The Failure of the Left
This statement, which could seem exaggerated, needs to be qualified. When I speak of failure, I am not calling into question the importance of the experience of the change-over in government. It marks a turning point on the symbolic level insofar as it has largely contributed to normalisation of political life and, by the same token, has gotten the country out of the relations of defiance that characterised relations among parties of the national movement and the monarchy. Its importance resides as well in the level of exemplarity of the experience, which has demonstrated that the narrow margins of political action and the imbalance of powers between the monarchy and the parties do not prevent a political force with a vision of its own from marking its passage in government by lending public policy implementation a specific orientation. It is hard to deny that the 1st and 2nd terms of the Abderrahman Youssoufi Administration weighed upon the country’s political orientations and contributed to establishing the idea of a bicephalous aspect within the bloc in power. This qualification being made, nothing prevents us from pointing out that among the governmental majority, the Socialist Union of Popular Forces (USFP), which is the party that embodied the changeover via the former opposition’s accession to power in 1999, is also the only party for which the sanction of the ballot has functioned normally. The conduct of the Finance Department, whose political choice was diametrically opposed to the ideological identity, and of budget-devouring ministers that would be very difficult to reform (national education, justice, social affairs), and the party’s inability to assume government results and provide information about reforms, partially explain the discrepancy between the USFP’s performance and the political sanction that facilitated its removal from the prime minister’s office.
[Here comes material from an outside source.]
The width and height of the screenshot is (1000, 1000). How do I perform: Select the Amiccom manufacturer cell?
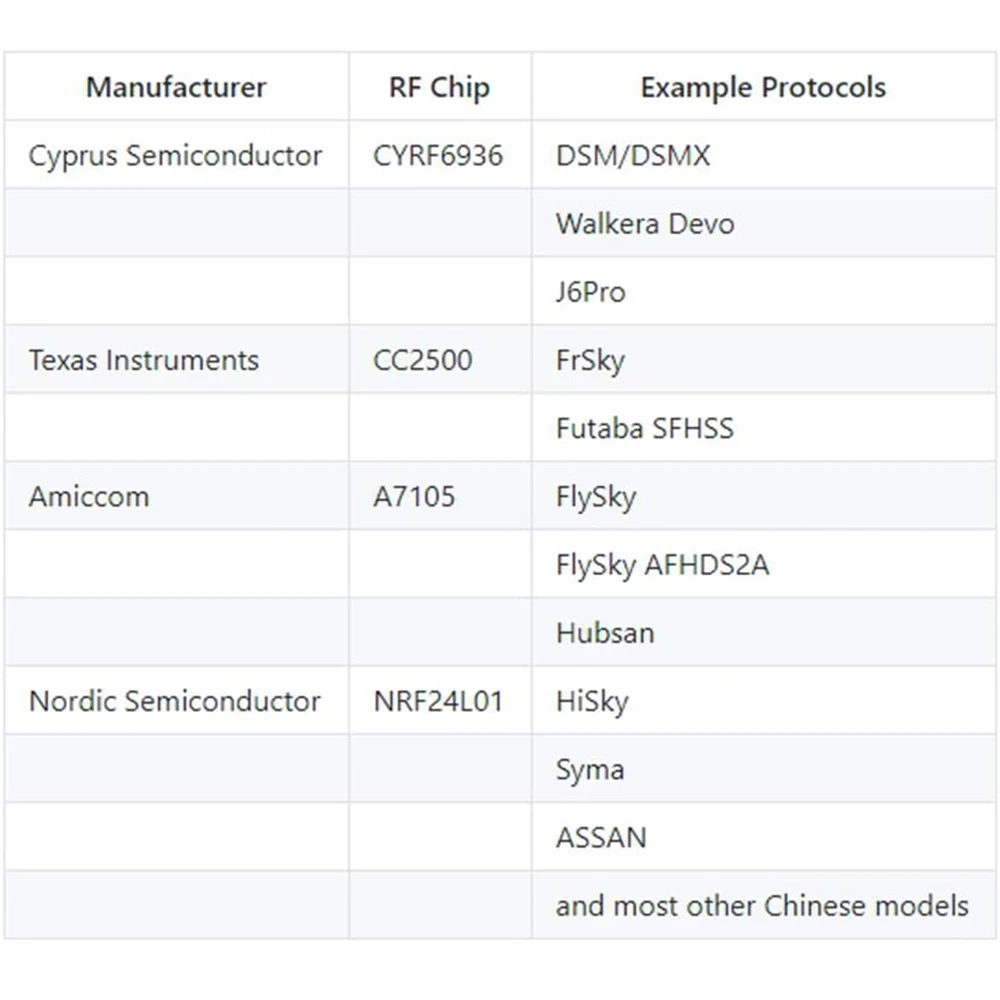(x=89, y=497)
The Justice and Development Party: The Media Bubble Bursts
The Islamists of the Justice and Development Party (PJD), who were slated to win the elections according to all surveys, did not manage to surpass the threshold of 10.9% in votes and 14% in seats, whereas the Istiqlal Party took first place with 10.7% in votes and 15.9% in seats thanks to the effect of proportionality and the electoral apportionment. The PJD, however, confirmed its strong presence in populous, relatively dynamic coastal urban areas from Tangiers to Casablanca, where it attained 23 seats out of 40. It reached shares of nearly 30% in Fez, Rabat/Océan, Kenitra-Ville, Casablanca – Hay Hassani, Casablanca – Hay Mohammadi and Derb Sultan. It obtained poorer results, on the other hand, in peri-urban areas, namely Médiouna (8.5%) and Nouaceur (7.9%) and nearly mediocre ones in certain provinces where the State had been putting all efforts for some ten years into what is commonly called participative development projects: Al Haouz (5.6%), Figuig (1.4%), Al Hoceima (2.4%) and the Sahara area, where a policy of aid is organised through the intervention of local elite endorsed by the Administration. The PJD also has a hard time penetrating into rural regions with a strong elite structure where certain individuals have cultivated their fiefs for many years (Taza, Boulmane, Azilal, Taroudant – Mountain Zone).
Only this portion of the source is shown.